Heinrich Reinboldt, August Batscharis' father in law, produced high-quality handmade cigars in a rented house, with some financial success. A short time later he moved production to a small factory. Batscharis subsequently took over the business, increasing the daily production from 110,000 cigarettes per year in 1899 to up to more than three million. Between 1908 and 1909 Batscharis commissioned the construction of a large factory called Batscharifabrik in Baden-Baden, between the Balzenberg and Mozart streets. The ABC cigarette marque was by then known beyond Germany, and the company had outlets in most major European cities as well as in Madison Avenue in New York. During the period of radioactive quackery in the early 20th century, Batschari also produced a brand of "Radium" radioactive cigarettes.

In 1912 the Batscharis family lost control of the company due to what amounted to a hostile takeover by the BAT Company, who purchased a 40% voting stake in their bid to become the dominant tobacco product manufacturer in Germany.

Batschari began to encounter financial difficulties in the wake of the global economic crisis of the 1920s, exacerbated by large tax increases and debt, which threatened the existence of the company and forced the city government to subsidize it with public funding to avoid losing its almost 2,000 jobs.
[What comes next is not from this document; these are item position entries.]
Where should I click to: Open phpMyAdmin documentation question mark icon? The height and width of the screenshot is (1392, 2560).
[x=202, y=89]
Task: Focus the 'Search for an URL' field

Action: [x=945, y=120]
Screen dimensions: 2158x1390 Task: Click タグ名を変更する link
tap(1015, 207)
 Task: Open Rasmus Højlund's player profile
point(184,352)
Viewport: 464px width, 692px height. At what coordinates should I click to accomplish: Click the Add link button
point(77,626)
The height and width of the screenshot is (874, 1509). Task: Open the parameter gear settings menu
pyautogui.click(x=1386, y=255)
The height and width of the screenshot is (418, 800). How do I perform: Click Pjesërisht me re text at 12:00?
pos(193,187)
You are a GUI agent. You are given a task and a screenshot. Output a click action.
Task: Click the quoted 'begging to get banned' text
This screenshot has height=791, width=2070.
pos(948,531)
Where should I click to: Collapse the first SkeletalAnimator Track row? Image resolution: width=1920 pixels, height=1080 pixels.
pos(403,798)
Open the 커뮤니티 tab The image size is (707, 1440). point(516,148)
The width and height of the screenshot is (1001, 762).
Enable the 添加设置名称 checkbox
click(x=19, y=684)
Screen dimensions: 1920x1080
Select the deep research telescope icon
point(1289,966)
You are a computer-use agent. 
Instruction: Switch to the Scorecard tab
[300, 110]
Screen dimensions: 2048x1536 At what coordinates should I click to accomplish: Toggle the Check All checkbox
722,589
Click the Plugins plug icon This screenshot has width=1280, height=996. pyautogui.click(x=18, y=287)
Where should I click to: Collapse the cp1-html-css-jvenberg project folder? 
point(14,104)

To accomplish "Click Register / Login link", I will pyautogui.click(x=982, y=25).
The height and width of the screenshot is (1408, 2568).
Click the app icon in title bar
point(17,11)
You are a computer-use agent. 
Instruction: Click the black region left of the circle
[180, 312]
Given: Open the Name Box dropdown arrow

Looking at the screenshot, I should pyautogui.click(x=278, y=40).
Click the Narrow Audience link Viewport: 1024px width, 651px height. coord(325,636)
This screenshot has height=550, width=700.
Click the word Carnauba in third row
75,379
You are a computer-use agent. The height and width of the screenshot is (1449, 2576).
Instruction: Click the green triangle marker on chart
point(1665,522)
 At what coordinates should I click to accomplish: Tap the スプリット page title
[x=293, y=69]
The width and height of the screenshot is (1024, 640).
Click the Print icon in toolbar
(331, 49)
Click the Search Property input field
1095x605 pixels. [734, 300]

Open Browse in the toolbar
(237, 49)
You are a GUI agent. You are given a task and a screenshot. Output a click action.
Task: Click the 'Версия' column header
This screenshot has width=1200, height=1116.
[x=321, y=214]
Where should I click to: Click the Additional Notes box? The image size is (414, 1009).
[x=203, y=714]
The Batschari holdings were subsequently acquired by the Reemtsma Group, which produced the "Mercedes" brand name cigarettes until 1965.

===Fate of the Batscharifabrik===
The 18,000 square meter Batschari manufacturing facility is considered a landmark in Baden-Baden, and came to be known as Batschari Palais. In the early 20th century it was used by the Bundeswehr for clothing storage, until it was abandoned in 2004, precipitating a conservation controversy in the city. In 2006 the building was acquired by the German development company Arcona and refurbished into a luxury hotel.